Another benefit of the B. Braun Introcan Safety IV Catheter is its ease of use. Featuring a Universal Bevel design that accommodates a variety of insertion angles, the B. Braun Introcan Safety allows for easy, comfortable catheter insertion resulting in improved outcomes as well as reduced risk. "The other way to reduce needlestick injuries is to reduce the number of IV catheters being used or reduce the number of insertion attempts a clinician performs on a patient," Trauger explained. "Ultimately, it’s a best practice model consisting of safer products, informed caregivers and consistent processes that will help drive down needlestick injuries and reduce IV complications."
"Safety products are part of the solution but we cannot rely on them to eliminate our exposure risk," said Hanchett. "You’ve got to make sure that you have reinforcement and education programs in place to combat the resistance of clinicians to changing habits and behaviors. And you also have to strive hard for front of mind awareness relative to protecting yourself. We need to be more careful. The technology will certainly protect us up to a certain point, but we have to be cognizant of our own safety."
"It really requires a vigilance that I think is very hard to maintain when people are super busy and beset by so many other competing and valid priorities," added Hanchett. "Which is more important? Sharps safety, falls, medication errors, throughput issues to relieve congestion in the ED and move patients through the system? The list goes on and on. If sharps safety doesn’t remain a priority, you will inevitably start to see an increase in exposure events."
"If we have learned nothing else since 1990, it is that with change there has to be a top-down mandate," she emphasized. "We knew about emerging sharps safety products before the OSHA Bloodborne Pathogens Standard was implemented, but it took the federal government to require it before the products were widely adopted. The same model applies to individual institutions. Executive leaders and the senior management must insist on the change. In fact, research shows us that they must be champions of change. If they don’t believe in it, no one else will."

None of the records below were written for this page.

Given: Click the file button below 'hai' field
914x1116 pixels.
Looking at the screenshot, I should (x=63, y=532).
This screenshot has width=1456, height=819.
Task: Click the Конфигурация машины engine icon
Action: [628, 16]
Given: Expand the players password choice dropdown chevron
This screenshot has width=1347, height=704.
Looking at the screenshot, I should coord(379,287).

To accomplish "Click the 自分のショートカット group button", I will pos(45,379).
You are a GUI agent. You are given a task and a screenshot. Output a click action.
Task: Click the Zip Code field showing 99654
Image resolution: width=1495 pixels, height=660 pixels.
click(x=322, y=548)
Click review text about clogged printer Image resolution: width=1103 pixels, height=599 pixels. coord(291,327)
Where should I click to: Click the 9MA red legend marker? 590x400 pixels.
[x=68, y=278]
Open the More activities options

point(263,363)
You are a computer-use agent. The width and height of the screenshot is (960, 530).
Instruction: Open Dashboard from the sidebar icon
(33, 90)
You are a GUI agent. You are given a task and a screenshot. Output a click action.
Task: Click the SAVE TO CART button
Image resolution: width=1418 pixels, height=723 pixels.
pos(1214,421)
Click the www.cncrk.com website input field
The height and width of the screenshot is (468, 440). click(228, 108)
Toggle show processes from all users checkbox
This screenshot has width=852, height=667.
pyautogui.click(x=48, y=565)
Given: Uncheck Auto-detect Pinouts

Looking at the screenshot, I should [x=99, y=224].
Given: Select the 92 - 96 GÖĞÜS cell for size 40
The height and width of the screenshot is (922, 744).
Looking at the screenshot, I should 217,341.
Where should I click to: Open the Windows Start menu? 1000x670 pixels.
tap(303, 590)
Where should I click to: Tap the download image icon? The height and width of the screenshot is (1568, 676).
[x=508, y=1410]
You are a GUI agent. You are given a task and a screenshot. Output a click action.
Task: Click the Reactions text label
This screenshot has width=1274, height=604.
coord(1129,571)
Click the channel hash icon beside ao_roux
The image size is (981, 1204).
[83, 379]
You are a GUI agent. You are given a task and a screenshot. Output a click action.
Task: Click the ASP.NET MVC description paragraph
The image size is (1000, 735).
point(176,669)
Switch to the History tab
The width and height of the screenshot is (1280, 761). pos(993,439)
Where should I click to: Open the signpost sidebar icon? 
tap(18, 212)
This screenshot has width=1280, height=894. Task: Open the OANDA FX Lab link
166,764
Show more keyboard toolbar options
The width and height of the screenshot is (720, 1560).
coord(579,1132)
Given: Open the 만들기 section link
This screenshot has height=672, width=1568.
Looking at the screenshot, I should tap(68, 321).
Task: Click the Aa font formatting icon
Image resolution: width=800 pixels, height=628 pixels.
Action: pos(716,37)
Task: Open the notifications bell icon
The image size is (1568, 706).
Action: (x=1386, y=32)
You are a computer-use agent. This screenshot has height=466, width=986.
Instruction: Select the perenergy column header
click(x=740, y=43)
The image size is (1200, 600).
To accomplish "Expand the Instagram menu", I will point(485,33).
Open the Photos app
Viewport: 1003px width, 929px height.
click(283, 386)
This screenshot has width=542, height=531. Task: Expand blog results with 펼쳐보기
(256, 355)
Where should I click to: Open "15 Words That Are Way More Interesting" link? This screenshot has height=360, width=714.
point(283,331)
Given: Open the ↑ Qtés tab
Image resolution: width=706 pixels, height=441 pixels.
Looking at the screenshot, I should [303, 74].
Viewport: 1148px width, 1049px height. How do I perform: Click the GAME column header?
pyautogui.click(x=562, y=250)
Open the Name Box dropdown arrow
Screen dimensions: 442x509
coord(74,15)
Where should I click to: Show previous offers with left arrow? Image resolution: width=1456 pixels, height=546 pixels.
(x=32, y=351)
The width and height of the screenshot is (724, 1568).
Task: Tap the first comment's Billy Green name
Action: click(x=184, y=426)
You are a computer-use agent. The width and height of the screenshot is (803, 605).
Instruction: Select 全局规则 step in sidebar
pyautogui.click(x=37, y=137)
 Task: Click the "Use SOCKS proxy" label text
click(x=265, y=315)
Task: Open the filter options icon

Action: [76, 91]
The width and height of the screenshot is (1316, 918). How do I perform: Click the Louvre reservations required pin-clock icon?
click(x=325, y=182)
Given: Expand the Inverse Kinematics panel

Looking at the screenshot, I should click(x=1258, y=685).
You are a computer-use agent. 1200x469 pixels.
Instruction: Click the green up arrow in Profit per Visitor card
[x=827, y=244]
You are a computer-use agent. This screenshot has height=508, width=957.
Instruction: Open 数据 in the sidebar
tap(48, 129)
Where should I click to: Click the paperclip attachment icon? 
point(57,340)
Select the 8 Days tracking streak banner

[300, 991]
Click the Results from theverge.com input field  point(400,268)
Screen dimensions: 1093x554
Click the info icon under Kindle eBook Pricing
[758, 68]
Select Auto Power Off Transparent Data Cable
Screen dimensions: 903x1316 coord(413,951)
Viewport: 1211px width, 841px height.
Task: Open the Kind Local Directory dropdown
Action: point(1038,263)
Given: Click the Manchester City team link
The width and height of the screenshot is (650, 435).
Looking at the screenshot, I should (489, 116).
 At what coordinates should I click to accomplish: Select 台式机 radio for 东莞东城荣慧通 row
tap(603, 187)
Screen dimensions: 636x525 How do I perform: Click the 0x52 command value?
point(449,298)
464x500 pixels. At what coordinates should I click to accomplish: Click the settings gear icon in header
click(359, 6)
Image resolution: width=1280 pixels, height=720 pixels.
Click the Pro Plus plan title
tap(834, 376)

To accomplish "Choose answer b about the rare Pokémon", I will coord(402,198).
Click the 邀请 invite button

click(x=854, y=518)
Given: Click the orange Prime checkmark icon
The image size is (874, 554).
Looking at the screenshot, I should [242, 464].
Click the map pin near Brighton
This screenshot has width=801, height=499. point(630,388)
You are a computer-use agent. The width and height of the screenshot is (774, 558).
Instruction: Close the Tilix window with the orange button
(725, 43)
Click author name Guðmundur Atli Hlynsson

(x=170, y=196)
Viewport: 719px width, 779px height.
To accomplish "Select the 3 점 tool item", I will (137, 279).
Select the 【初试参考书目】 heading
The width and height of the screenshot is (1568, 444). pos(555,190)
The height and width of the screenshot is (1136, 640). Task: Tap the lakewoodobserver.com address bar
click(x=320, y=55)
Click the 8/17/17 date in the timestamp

Perry recommends that hospitals provide annual retraining on safety devices used in the facility. "When it comes to safety devices, training is key – and then retraining, to ensure that clinicians are using the devices properly and to find out if any issues or problems have arisen. Problems do arise with safety devices; a particular brand may not be the most appropriate for a particular clinical application. Also, certain clinical areas, such as nuclear medicine, may require a safety device that is unique to that setting – what we call a ‘niche’ application. In some cases, a safety device may not yet be available for a particular procedure, in which case the emphasis should be on safe work practices to reduce risk."
Also, "collecting needlestick injury data is essential for monitoring safety device usage and to ensure they are being used properly. The data can be used to analyze how and where injuries occur, and design evidence-based strategies to prevent them," offered Perry.
Reporting of injuries and subsequent root cause analysis is key to the ongoing success of any sharps safety program, stressed Pugliese. "Hospitals need to do an analysis of every needlestick injury to determine the cause and target prevention accordingly. For example, is it failure to use a safety device when available, non-activation of the safety feature, or a special situation that needs addressing, or sharps container-related injuries?"
Hanchett suggested that eliminating non-safety products is critical to reinforcing change. "When you replace a product, there is usually some objection. But if you remove the opportunity to revert to non-safety products, the objections typically decrease as staff modify their habits to adopt the new technology. It is important to remember that change is difficult. It is essential to provide on-going feedback and reinforcement to support a sustainable, incremental change in our awareness, attitudes and practice."